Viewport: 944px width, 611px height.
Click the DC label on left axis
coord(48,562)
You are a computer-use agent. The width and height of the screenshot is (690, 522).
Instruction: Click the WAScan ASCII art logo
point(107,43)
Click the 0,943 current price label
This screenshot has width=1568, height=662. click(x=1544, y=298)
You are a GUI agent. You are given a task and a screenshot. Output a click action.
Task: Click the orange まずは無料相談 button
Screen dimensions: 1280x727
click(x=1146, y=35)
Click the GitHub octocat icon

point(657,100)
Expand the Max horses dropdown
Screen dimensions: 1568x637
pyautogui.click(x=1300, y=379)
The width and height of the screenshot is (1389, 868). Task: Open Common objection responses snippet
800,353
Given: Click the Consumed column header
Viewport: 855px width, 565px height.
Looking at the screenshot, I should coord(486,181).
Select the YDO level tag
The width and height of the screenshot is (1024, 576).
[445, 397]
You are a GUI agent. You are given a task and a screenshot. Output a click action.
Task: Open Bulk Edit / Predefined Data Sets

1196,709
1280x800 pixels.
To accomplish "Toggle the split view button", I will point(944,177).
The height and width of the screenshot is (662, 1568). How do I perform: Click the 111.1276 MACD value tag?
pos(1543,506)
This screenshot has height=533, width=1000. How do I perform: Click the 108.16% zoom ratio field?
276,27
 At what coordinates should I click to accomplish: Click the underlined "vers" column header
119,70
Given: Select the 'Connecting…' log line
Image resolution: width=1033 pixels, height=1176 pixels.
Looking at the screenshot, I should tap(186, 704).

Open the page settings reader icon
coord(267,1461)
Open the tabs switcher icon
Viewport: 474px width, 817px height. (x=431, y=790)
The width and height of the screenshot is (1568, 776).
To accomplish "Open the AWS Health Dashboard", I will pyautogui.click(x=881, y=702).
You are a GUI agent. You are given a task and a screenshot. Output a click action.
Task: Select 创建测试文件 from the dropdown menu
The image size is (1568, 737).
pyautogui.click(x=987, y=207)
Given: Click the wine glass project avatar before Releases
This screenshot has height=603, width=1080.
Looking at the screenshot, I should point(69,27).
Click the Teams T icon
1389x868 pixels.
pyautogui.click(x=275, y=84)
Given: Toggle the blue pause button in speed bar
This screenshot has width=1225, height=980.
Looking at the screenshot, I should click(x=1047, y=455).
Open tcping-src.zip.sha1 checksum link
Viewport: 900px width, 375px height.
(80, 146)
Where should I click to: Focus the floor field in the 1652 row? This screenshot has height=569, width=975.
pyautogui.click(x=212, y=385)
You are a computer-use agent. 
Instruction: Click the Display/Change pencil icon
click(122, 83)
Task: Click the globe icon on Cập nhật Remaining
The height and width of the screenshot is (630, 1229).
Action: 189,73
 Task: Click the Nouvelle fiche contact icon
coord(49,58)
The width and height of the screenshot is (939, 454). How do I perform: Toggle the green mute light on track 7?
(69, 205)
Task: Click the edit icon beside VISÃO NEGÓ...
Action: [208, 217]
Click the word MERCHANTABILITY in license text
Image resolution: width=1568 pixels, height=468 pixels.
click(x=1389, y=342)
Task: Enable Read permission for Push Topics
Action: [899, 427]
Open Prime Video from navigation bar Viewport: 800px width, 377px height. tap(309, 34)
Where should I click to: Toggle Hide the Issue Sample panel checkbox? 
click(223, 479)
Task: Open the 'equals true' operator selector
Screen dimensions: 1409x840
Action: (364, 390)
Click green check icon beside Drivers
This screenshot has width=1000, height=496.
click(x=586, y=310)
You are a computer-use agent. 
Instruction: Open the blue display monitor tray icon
* * * *
▶ Work instruction
Filter the data for the string "button" and copy every line that has it.

▶ Solution to the problem
Task: Click the orange まずは無料相談 button
To accomplish "Toggle the split view button", I will point(944,177).
Given: Toggle the blue pause button in speed bar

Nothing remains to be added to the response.